While a conservative rock record seemed to be on the cards, “Wasting Light” provides, instead, one of Foos’ most inspired works. Fan comments and media reactions were generally positive, and this helped the band enter a new tier of popularity.
1. “The Colour and the Shape” (1997)
“The Colour and the Shape” was a surprise home run from Dave Grohl and a solo project that was becoming a group.
Part of the appeal of “The Colour and the Shape” is that Grohl isn’t entirely running away from grunge. Nor is he attempting to turn his back on pop melodies. If anything, the Foos’ debut proved that he could do either quite well.
Instead, Grohl raises the stakes. Gil Norton is brought in as producer and provides the record with a sleek, radio-friendly lustre.
This is, essentially, still a solo Dave Grohl album; he’s building a band. This included Nate Mendel (ex-SunnyDay Real Estate) and Pat Smear (ex-Nirvana & The Germs), but not drummer William Goldsmith.
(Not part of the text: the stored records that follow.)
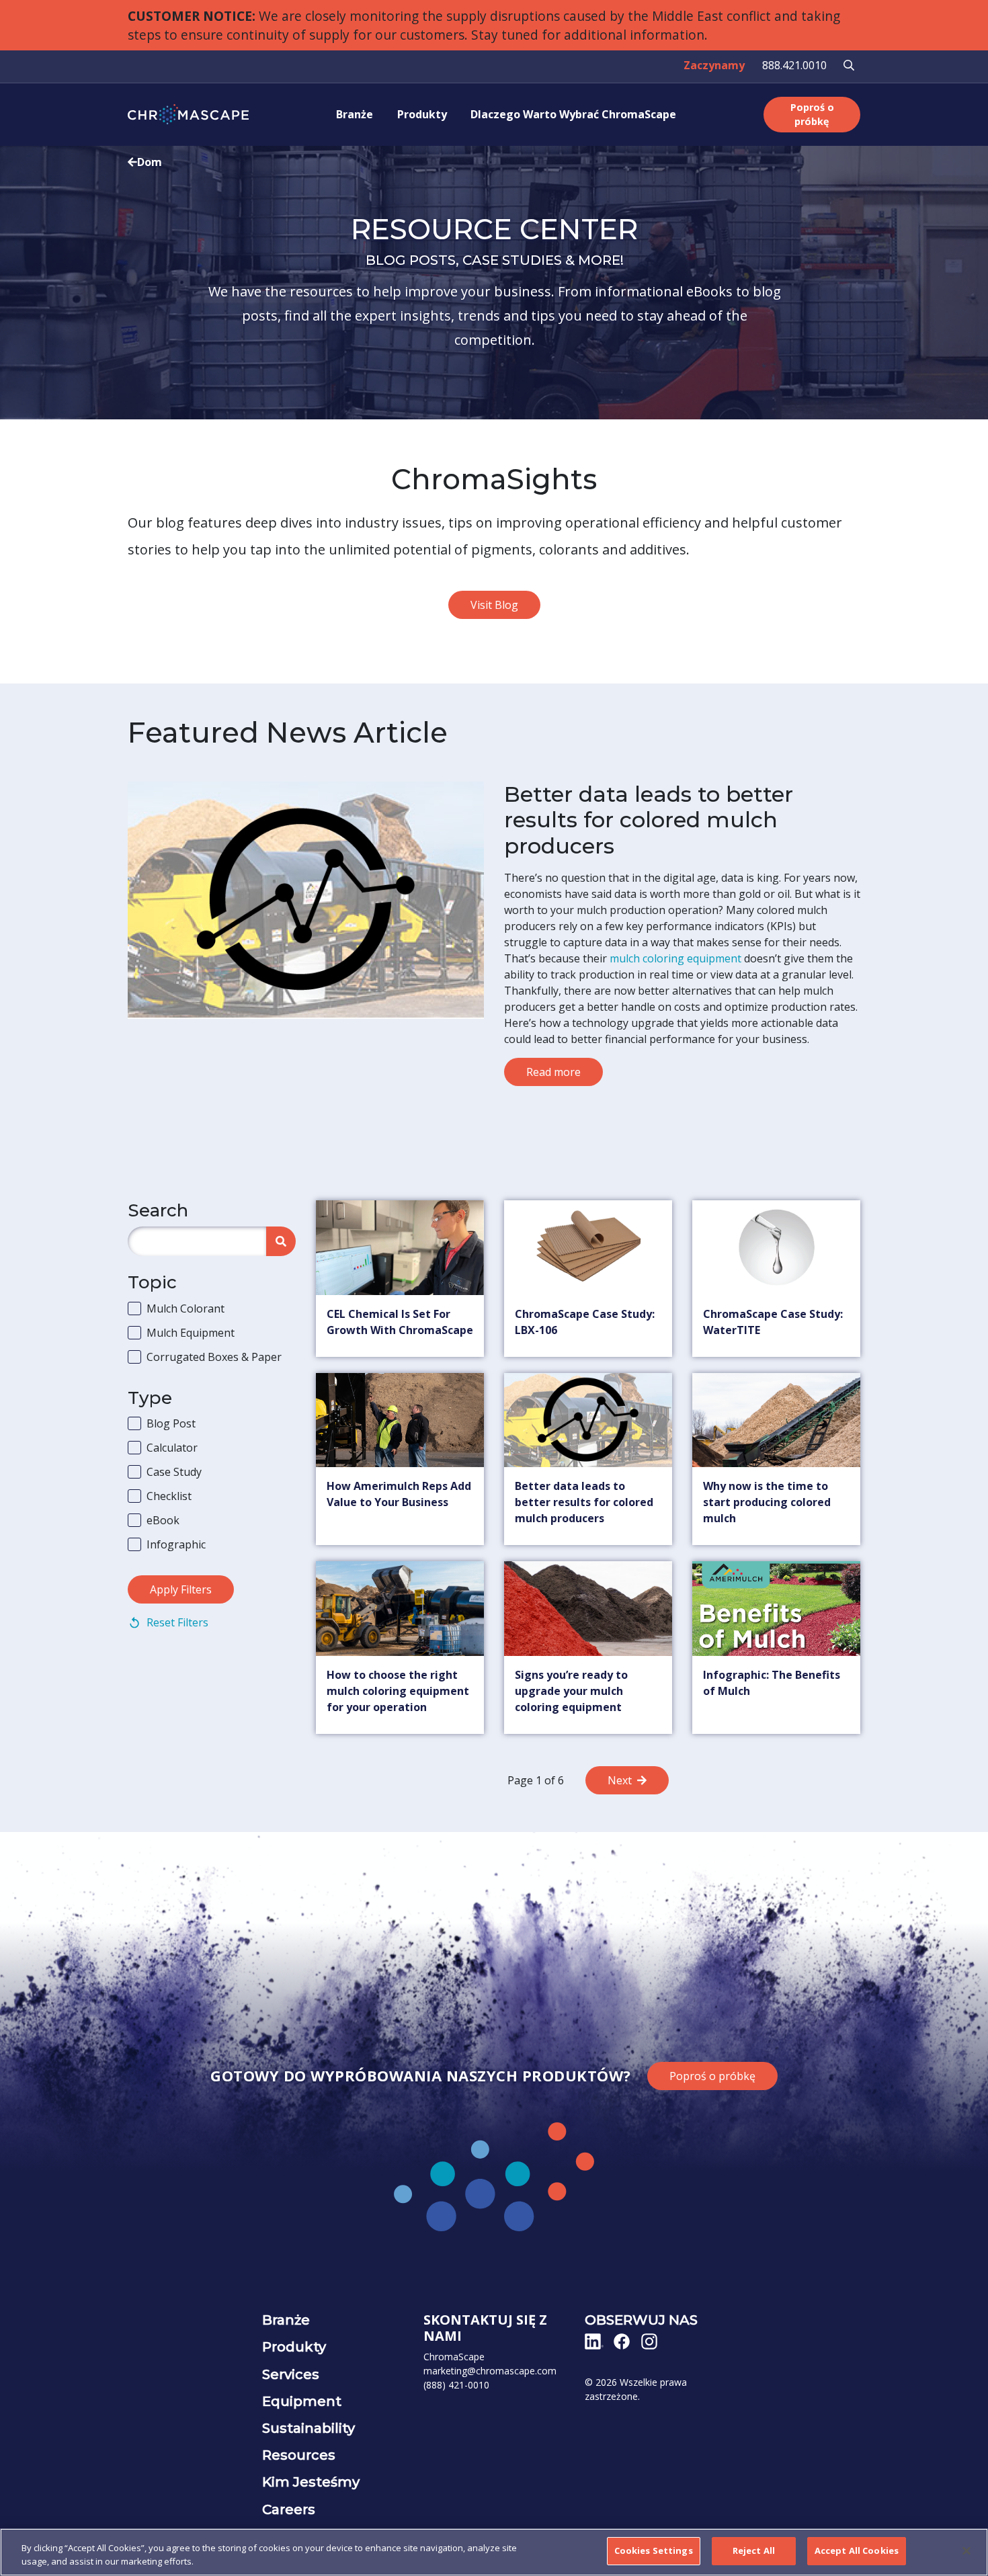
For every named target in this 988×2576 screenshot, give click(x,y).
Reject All (754, 2550)
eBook (163, 1520)
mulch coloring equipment (675, 958)
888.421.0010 (794, 65)
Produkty (422, 114)
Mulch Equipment (191, 1332)
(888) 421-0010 (456, 2384)
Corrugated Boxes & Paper (214, 1356)
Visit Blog (494, 604)
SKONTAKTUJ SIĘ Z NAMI (485, 2328)
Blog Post (171, 1423)
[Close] (966, 2550)
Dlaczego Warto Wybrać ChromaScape (573, 114)
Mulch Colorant (185, 1308)
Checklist (169, 1496)
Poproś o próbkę (812, 114)
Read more (553, 1072)
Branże (354, 114)
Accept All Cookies (857, 2550)
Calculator (172, 1447)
He would be replaced mid-album by Grohl himself.
And while some of the songs have garage-rock intensity behind them, Grohl now wants the world to take him seriously as a songwriter.
“Walking After You,” “My Hero,” and especially “Everlong,” Foo Fighters’ signature song, reveal surprising depth and maturity. Time has not diminished their appeal.
Meanwhile, songs like “Monkey Wrench” are radio-friendly pop-punk.
Best of all, the record doesn’t sound contrived. It pulls from various eras of pop-rock but does everything well.